A seis mil kilómetros de distancia, en el pueblecito de East Marian, en el norte de Long Island, Mathilde esperaba ansiosa la llegada del cartero. Pero ese día no trajo la carta habitual. «Qué extraño», pensó. Le había tocado convivir con una encantadora familia americana que tenía dos niñas pequeñas. Había pasado el mes de julio en Manhattan y ahora estaban en ese bellísimo lugar un poco salvaje, entre pinos a escasos metros de la playa. Nueva York la había deslumbrado. Soñaba con volver, pero con Christophe. Todos los días durante más de un mes se habían escrito. Por eso la ausencia de carta aquel día la inquietó.

No llegaron más misivas. Mathilde solía pasar el día con un grupo de amigos de su edad que disponían de un velero. Organizaban comidas en la playa, paseos por el bosque y salidas al cine en East Hampton. De noche salían en bote a pescar anguilas con arpón. Pensaba que Christophe no tenía papel ni lápiz, o que estaba muy ocupado con los niños del campamento. Al principio todas las razones eran válidas… Después pensó que él la había olvidado. Aun así, mandó una última carta: «Por favor, dime algo, mándame una nota, algo, lo que sea…». Al cabo de diez días telefoneó a casa de los padres de Christophe, pero nadie contestó. Tampoco sus propios padres supieron informarla. «Empecé a preocuparme en serio —recordaría Mathilde—. Aunque tenía momentos de duda, siempre pensaba que no escribía porque no podía… no porque no me quisiese».
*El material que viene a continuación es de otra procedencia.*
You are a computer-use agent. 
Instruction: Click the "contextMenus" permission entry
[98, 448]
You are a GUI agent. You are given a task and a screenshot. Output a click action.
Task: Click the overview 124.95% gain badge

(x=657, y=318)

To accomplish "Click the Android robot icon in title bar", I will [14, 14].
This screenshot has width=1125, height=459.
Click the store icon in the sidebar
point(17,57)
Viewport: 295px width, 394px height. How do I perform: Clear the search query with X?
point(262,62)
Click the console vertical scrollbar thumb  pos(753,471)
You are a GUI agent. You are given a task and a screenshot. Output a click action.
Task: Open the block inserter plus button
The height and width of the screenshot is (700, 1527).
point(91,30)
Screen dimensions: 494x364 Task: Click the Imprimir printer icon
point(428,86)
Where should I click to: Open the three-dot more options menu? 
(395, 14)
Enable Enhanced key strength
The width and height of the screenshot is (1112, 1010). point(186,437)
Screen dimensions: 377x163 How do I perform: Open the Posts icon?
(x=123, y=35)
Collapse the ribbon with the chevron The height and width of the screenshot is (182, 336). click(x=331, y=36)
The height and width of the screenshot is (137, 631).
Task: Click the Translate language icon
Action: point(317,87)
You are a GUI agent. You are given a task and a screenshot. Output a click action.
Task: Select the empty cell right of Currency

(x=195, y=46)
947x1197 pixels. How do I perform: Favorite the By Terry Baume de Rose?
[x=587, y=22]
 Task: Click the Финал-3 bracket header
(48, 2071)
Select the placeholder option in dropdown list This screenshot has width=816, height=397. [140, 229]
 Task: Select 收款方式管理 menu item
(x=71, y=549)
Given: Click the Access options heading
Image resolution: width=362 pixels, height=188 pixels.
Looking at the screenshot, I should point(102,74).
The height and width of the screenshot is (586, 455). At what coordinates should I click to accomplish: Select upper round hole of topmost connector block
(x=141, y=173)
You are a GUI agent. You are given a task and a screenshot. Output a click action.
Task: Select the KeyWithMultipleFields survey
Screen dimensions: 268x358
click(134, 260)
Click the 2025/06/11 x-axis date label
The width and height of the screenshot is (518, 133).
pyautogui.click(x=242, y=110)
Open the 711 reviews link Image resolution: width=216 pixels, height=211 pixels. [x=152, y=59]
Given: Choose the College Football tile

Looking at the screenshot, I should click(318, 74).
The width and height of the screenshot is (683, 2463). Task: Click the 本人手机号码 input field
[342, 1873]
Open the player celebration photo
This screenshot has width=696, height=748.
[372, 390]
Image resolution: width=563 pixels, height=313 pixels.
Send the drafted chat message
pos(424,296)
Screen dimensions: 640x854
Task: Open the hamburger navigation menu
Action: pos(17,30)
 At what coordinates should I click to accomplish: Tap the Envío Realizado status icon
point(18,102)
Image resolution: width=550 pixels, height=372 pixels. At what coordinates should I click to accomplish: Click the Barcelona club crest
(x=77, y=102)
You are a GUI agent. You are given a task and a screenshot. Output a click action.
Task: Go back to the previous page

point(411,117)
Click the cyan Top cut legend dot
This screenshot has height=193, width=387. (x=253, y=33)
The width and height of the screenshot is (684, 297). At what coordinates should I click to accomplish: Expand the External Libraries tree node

Hasta que un día recibió una carta. Parecía la letra de Christophe pero al abrirla comprobó que estaba escrita por su madre: «Sé que va a ser difícil para ti —empezaba—, pero tengo que anunciarte una muy mala noticia. Christophe ha sufrido un accidente; ahora está en coma y no sabemos cuándo se recuperará, si es que se recupera…». Mathilde se encerró en su habitación y rompió en sollozos, sin comprender, sin asimilar la magnitud de lo que había leído. Llamó a París y tuvo suerte porque dio con su padre, que acababa de regresar de sus vacaciones. «No sirve de nada que vuelvas porque sigue en coma. Es mejor que permanezcas lejos», le dijo. Pero ella ya no podía quedarse. Hizo la maleta en contra de los consejos de todo el mundo. En el aeropuerto suplicó a la chica de Air France que la dejara embarcar y al final accedió. Su padre fue a buscarla a Roissy. «En su cara vi lo desgraciado que se sentía —diría Mathilde—. Me llevó a comer con un grupo de amigos míos y aquello me relajó un poco. Yo quería ver a Christophe como fuese, pero mi padre dijo que sólo podía visitarle su familia. A partir de entonces me llegaban noticias con regularidad, pero fue un período horrible. Nadie sabía nada y yo aún menos. Al principio se hablaba de que en el mejor de los casos sobreviviría como un vegetal. Yo no lo aceptaba; no era posible, pensaba entonces, que Christophe no volviese a ser el de siempre. He conservado siempre ese sentimiento de injusticia. No concebía no volver a reunirme con él. Por eso creía a pies juntillas que Christophe saldría adelante. Mis padres se esforzaban en que asumiera la verdad. Procuraban que no me dejase llevar por sentimientos demasiado esperanzadores».